Sementara itu, Fariz Mehdawi, Dubes Palestina untuk Indonesia, membenarkan bahwa kerjasama dalam pendidikan tersebut merupakan kunci penting bagi negaranya untuk bebas dari tangan Israel. Karena itu banyak dosen dan mahasiswa Palestina yang melanjutkan studinya ke luar negeri.

Sebab kata Fariz, setelah mereka menyelesaikan studi master dan doktornya di luar negeri, maka mereka diharuskan untuk kembali ke negaranya untuk membangun pendidikan di Palestina.

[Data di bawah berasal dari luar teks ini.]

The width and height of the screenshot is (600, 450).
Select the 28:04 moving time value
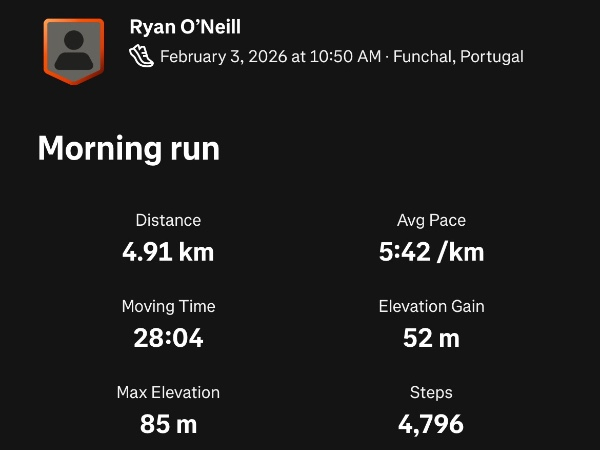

“Inilah kunci untuk membebaskan bangsa Palestina dari tangan Israel,” ujarnya.

​Fariz berpesan, jika ada yang ingin membantu rakyat dan negara Palestina, saat ini bukan lagi memberikan bantuan dengan mengirimkan orang-orang untuk berjihad secara fisik. “Melainkan dukungan untuk membantu para dosen dan mahasiswa Palestina agar bisa studi lanjut. Karena dengan pendidikan itulah bangsa kami bisa melepaskan diri dari jajahan Israel,” pungkasnya.